Fragmento seleccionado:
Efectivamente, durante su gestión el hombre estuvo abocado casi exclusivamente a aceitar la relación con los Estados Unidos de Donald Trump. Al punto de que, al igual que el magnate, llegó a denunciar fraude en las últimas elecciones. Ahora, con Joe Biden en la Casa Blanca, Araújo quedó definitivamente en offside. Y eso probablemente explique su reemplazo por Carlos França, un diplomático con poca experiencia, pero con un perfil más moderado.

La salida de un histórico

A diferencia de lo que sucedió con Araújo, la salida de Fernando Azevedo e Silva, ex ministro de Defensa, fue sorpresiva. El general del Ejército era funcionario desde el primer día de mandato de Bolsonaro y nada indicaba que fuese a dejar de serlo en un gobierno con fuerte impronta militar: una cuarta parte del gabinete está en manos de uniformados y miles de militares ocupan cargos directivos en diferentes áreas gubernamentales.

Datos almacenados:
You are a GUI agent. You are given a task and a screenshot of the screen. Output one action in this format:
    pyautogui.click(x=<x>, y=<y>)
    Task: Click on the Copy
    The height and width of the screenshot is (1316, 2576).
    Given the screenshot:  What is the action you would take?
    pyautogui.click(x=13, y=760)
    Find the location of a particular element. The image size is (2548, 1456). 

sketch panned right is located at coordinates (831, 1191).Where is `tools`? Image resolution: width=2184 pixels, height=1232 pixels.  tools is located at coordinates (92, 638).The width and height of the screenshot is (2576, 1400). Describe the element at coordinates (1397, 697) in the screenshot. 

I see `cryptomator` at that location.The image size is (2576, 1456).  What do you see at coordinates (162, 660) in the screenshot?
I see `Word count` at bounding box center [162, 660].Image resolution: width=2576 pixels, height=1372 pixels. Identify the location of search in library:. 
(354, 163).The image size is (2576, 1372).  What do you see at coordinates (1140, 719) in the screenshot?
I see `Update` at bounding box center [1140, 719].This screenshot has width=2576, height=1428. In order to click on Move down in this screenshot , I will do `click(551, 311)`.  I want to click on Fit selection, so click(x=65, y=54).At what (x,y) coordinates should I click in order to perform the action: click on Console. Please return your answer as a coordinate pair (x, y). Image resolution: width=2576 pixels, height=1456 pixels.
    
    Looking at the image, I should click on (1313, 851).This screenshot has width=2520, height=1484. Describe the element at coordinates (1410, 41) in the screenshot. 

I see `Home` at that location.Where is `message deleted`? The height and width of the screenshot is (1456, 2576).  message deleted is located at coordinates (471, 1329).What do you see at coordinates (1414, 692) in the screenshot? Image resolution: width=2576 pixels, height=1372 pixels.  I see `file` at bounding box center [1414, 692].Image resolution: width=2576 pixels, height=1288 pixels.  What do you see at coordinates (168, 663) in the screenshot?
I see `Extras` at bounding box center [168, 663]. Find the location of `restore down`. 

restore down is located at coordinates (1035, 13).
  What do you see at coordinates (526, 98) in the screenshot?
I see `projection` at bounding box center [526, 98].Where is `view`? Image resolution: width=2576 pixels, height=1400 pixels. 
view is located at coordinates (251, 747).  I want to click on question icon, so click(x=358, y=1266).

Tarea A:
Según el fragmento, ¿qué proporción del gabinete de Bolsonaro está en manos de uniformados?
Tarea B:
Transcribe del fragmento el tramo que empieza en las palabras "A diferencia de" y termina después de "diferentes áreas gubernamentales.".
Estos datos provienen de otra fuente.

Respuesta A:
Una cuarta parte.

Respuesta B:
A diferencia de lo que sucedió con Araújo, la salida de Fernando Azevedo e Silva, ex ministro de Defensa, fue sorpresiva. El general del Ejército era funcionario desde el primer día de mandato de Bolsonaro y nada indicaba que fuese a dejar de serlo en un gobierno con fuerte impronta militar: una cuarta parte del gabinete está en manos de uniformados y miles de militares ocupan cargos directivos en diferentes áreas gubernamentales.